Copy out the listing below line for line, with no changes.

◆ **Data section**:
[start]
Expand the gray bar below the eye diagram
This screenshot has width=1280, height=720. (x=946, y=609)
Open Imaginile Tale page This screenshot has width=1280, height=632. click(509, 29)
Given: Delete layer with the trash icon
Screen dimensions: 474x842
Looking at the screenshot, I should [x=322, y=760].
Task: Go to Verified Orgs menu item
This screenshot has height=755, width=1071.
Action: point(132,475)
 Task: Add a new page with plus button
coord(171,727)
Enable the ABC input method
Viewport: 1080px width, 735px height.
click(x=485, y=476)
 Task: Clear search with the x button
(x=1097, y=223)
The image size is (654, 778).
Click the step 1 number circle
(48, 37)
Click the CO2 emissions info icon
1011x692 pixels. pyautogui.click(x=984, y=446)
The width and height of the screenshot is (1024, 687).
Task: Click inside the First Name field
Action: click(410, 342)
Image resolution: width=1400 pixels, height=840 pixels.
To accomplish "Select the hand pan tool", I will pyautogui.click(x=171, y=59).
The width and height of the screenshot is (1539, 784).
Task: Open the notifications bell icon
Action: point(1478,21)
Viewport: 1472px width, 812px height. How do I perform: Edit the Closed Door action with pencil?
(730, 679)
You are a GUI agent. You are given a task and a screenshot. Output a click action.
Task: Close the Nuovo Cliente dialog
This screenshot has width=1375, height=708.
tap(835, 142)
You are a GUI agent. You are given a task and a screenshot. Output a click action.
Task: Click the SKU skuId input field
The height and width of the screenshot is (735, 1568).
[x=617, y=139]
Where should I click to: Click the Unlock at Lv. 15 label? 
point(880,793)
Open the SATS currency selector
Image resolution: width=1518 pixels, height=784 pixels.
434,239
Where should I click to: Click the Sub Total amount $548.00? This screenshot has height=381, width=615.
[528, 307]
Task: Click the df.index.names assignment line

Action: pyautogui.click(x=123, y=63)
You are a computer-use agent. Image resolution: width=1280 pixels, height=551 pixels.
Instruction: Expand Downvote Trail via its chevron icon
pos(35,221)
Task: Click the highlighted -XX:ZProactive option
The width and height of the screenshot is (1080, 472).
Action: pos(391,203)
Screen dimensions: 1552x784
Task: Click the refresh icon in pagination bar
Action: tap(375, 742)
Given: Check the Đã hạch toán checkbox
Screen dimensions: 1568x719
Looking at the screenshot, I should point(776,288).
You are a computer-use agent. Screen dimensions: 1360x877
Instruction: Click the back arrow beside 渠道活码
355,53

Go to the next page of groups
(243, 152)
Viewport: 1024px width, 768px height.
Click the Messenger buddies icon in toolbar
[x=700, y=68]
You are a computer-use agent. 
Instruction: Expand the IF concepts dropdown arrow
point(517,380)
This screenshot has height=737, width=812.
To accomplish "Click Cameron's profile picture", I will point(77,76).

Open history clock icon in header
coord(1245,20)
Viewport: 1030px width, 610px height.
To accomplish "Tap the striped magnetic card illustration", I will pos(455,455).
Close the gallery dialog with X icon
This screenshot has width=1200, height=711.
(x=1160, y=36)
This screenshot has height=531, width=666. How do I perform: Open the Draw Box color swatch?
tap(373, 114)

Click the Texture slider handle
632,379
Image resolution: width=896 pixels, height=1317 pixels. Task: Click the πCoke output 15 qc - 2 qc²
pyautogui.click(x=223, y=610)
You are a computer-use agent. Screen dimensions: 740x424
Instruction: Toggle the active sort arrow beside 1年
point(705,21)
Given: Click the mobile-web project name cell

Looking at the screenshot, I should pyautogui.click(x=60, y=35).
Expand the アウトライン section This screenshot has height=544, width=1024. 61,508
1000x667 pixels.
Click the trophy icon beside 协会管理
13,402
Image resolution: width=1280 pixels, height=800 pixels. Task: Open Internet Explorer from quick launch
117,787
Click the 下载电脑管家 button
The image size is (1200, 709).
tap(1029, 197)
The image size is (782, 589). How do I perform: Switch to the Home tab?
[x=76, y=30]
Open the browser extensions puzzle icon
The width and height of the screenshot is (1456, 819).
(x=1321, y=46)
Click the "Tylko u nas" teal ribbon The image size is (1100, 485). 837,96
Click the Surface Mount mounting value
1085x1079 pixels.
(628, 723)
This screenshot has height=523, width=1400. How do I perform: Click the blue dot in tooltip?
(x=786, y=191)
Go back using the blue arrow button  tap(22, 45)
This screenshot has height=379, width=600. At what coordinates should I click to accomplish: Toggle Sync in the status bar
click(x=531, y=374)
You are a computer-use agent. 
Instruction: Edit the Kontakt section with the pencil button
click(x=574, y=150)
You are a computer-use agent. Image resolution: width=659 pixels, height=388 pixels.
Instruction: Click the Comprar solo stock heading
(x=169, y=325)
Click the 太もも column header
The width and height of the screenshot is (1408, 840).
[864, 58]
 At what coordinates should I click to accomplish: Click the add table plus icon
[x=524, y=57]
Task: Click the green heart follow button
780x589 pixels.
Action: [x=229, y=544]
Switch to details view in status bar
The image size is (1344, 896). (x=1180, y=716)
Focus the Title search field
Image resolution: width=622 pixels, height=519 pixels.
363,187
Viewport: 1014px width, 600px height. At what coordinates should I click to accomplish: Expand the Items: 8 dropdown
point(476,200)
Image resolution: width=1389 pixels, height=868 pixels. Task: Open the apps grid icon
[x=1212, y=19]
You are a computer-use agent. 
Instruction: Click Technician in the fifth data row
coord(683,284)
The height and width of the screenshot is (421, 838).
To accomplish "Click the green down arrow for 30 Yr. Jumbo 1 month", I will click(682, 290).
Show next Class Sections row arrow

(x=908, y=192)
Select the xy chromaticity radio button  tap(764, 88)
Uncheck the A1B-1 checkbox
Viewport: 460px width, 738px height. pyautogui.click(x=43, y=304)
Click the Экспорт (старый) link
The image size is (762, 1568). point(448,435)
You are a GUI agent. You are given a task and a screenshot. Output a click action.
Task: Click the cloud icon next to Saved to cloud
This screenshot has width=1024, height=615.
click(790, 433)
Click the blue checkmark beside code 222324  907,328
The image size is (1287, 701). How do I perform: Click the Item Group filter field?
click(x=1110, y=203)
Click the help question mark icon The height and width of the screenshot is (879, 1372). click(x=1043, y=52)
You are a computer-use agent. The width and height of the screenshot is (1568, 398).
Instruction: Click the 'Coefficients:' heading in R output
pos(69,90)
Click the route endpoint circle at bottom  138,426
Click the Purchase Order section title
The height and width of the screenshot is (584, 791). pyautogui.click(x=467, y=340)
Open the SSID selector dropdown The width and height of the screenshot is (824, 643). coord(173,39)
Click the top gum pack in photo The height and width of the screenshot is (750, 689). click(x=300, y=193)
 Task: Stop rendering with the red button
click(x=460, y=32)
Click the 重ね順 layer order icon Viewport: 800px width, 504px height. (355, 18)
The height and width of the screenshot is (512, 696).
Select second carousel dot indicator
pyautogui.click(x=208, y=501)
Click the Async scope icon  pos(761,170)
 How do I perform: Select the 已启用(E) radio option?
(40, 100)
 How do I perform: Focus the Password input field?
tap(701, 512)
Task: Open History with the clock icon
[end]
◆ **Result of the task**:
Expand the gray bar below the eye diagram
This screenshot has width=1280, height=720. (x=946, y=609)
Open Imaginile Tale page This screenshot has width=1280, height=632. click(509, 29)
Given: Delete layer with the trash icon
Screen dimensions: 474x842
Looking at the screenshot, I should [x=322, y=760].
Task: Go to Verified Orgs menu item
This screenshot has height=755, width=1071.
Action: point(132,475)
 Task: Add a new page with plus button
coord(171,727)
Enable the ABC input method
Viewport: 1080px width, 735px height.
click(x=485, y=476)
 Task: Clear search with the x button
(x=1097, y=223)
The image size is (654, 778).
Click the step 1 number circle
(48, 37)
Click the CO2 emissions info icon
1011x692 pixels. pyautogui.click(x=984, y=446)
The width and height of the screenshot is (1024, 687).
Task: Click inside the First Name field
Action: click(410, 342)
Image resolution: width=1400 pixels, height=840 pixels.
To accomplish "Select the hand pan tool", I will pyautogui.click(x=171, y=59).
The width and height of the screenshot is (1539, 784).
Task: Open the notifications bell icon
Action: point(1478,21)
Viewport: 1472px width, 812px height. How do I perform: Edit the Closed Door action with pencil?
(730, 679)
You are a GUI agent. You are given a task and a screenshot. Output a click action.
Task: Close the Nuovo Cliente dialog
This screenshot has width=1375, height=708.
tap(835, 142)
You are a GUI agent. You are given a task and a screenshot. Output a click action.
Task: Click the SKU skuId input field
The height and width of the screenshot is (735, 1568).
[x=617, y=139]
Where should I click to: Click the Unlock at Lv. 15 label? 
point(880,793)
Open the SATS currency selector
Image resolution: width=1518 pixels, height=784 pixels.
434,239
Where should I click to: Click the Sub Total amount $548.00? This screenshot has height=381, width=615.
[528, 307]
Task: Click the df.index.names assignment line

Action: pyautogui.click(x=123, y=63)
You are a computer-use agent. Image resolution: width=1280 pixels, height=551 pixels.
Instruction: Expand Downvote Trail via its chevron icon
pos(35,221)
Task: Click the highlighted -XX:ZProactive option
The width and height of the screenshot is (1080, 472).
Action: pos(391,203)
Screen dimensions: 1552x784
Task: Click the refresh icon in pagination bar
Action: tap(375, 742)
Given: Check the Đã hạch toán checkbox
Screen dimensions: 1568x719
Looking at the screenshot, I should point(776,288).
You are a computer-use agent. Screen dimensions: 1360x877
Instruction: Click the back arrow beside 渠道活码
355,53

Go to the next page of groups
(243, 152)
Viewport: 1024px width, 768px height.
Click the Messenger buddies icon in toolbar
[x=700, y=68]
You are a computer-use agent. 
Instruction: Expand the IF concepts dropdown arrow
point(517,380)
This screenshot has height=737, width=812.
To accomplish "Click Cameron's profile picture", I will point(77,76).

Open history clock icon in header
coord(1245,20)
Viewport: 1030px width, 610px height.
To accomplish "Tap the striped magnetic card illustration", I will pos(455,455).
Close the gallery dialog with X icon
This screenshot has width=1200, height=711.
(x=1160, y=36)
This screenshot has height=531, width=666. How do I perform: Open the Draw Box color swatch?
tap(373, 114)

Click the Texture slider handle
632,379
Image resolution: width=896 pixels, height=1317 pixels. Task: Click the πCoke output 15 qc - 2 qc²
pyautogui.click(x=223, y=610)
You are a computer-use agent. Screen dimensions: 740x424
Instruction: Toggle the active sort arrow beside 1年
point(705,21)
Given: Click the mobile-web project name cell

Looking at the screenshot, I should pyautogui.click(x=60, y=35).
Expand the アウトライン section This screenshot has height=544, width=1024. 61,508
1000x667 pixels.
Click the trophy icon beside 协会管理
13,402
Image resolution: width=1280 pixels, height=800 pixels. Task: Open Internet Explorer from quick launch
117,787
Click the 下载电脑管家 button
The image size is (1200, 709).
tap(1029, 197)
The image size is (782, 589). How do I perform: Switch to the Home tab?
[x=76, y=30]
Open the browser extensions puzzle icon
The width and height of the screenshot is (1456, 819).
(x=1321, y=46)
Click the "Tylko u nas" teal ribbon The image size is (1100, 485). 837,96
Click the Surface Mount mounting value
1085x1079 pixels.
(628, 723)
This screenshot has height=523, width=1400. How do I perform: Click the blue dot in tooltip?
(x=786, y=191)
Go back using the blue arrow button  tap(22, 45)
This screenshot has height=379, width=600. At what coordinates should I click to accomplish: Toggle Sync in the status bar
click(x=531, y=374)
You are a computer-use agent. 
Instruction: Edit the Kontakt section with the pencil button
click(x=574, y=150)
You are a computer-use agent. Image resolution: width=659 pixels, height=388 pixels.
Instruction: Click the Comprar solo stock heading
(x=169, y=325)
Click the 太もも column header
The width and height of the screenshot is (1408, 840).
[864, 58]
 At what coordinates should I click to accomplish: Click the add table plus icon
[x=524, y=57]
Task: Click the green heart follow button
780x589 pixels.
Action: [x=229, y=544]
Switch to details view in status bar
The image size is (1344, 896). (x=1180, y=716)
Focus the Title search field
Image resolution: width=622 pixels, height=519 pixels.
363,187
Viewport: 1014px width, 600px height. At what coordinates should I click to accomplish: Expand the Items: 8 dropdown
point(476,200)
Image resolution: width=1389 pixels, height=868 pixels. Task: Open the apps grid icon
[x=1212, y=19]
You are a computer-use agent. 
Instruction: Click Technician in the fifth data row
coord(683,284)
The height and width of the screenshot is (421, 838).
To accomplish "Click the green down arrow for 30 Yr. Jumbo 1 month", I will click(682, 290).
Show next Class Sections row arrow

(x=908, y=192)
Select the xy chromaticity radio button  tap(764, 88)
Uncheck the A1B-1 checkbox
Viewport: 460px width, 738px height. pyautogui.click(x=43, y=304)
Click the Экспорт (старый) link
The image size is (762, 1568). point(448,435)
You are a GUI agent. You are given a task and a screenshot. Output a click action.
Task: Click the cloud icon next to Saved to cloud
This screenshot has width=1024, height=615.
click(790, 433)
Click the blue checkmark beside code 222324  907,328
The image size is (1287, 701). How do I perform: Click the Item Group filter field?
click(x=1110, y=203)
Click the help question mark icon The height and width of the screenshot is (879, 1372). click(x=1043, y=52)
You are a computer-use agent. The width and height of the screenshot is (1568, 398).
Instruction: Click the 'Coefficients:' heading in R output
pos(69,90)
Click the route endpoint circle at bottom  138,426
Click the Purchase Order section title
The height and width of the screenshot is (584, 791). pyautogui.click(x=467, y=340)
Open the SSID selector dropdown The width and height of the screenshot is (824, 643). coord(173,39)
Click the top gum pack in photo The height and width of the screenshot is (750, 689). click(x=300, y=193)
 Task: Stop rendering with the red button
click(x=460, y=32)
Click the 重ね順 layer order icon Viewport: 800px width, 504px height. (355, 18)
The height and width of the screenshot is (512, 696).
Select second carousel dot indicator
pyautogui.click(x=208, y=501)
Click the Async scope icon  pos(761,170)
 How do I perform: Select the 已启用(E) radio option?
(40, 100)
 How do I perform: Focus the Password input field?
tap(701, 512)
Task: Open History with the clock icon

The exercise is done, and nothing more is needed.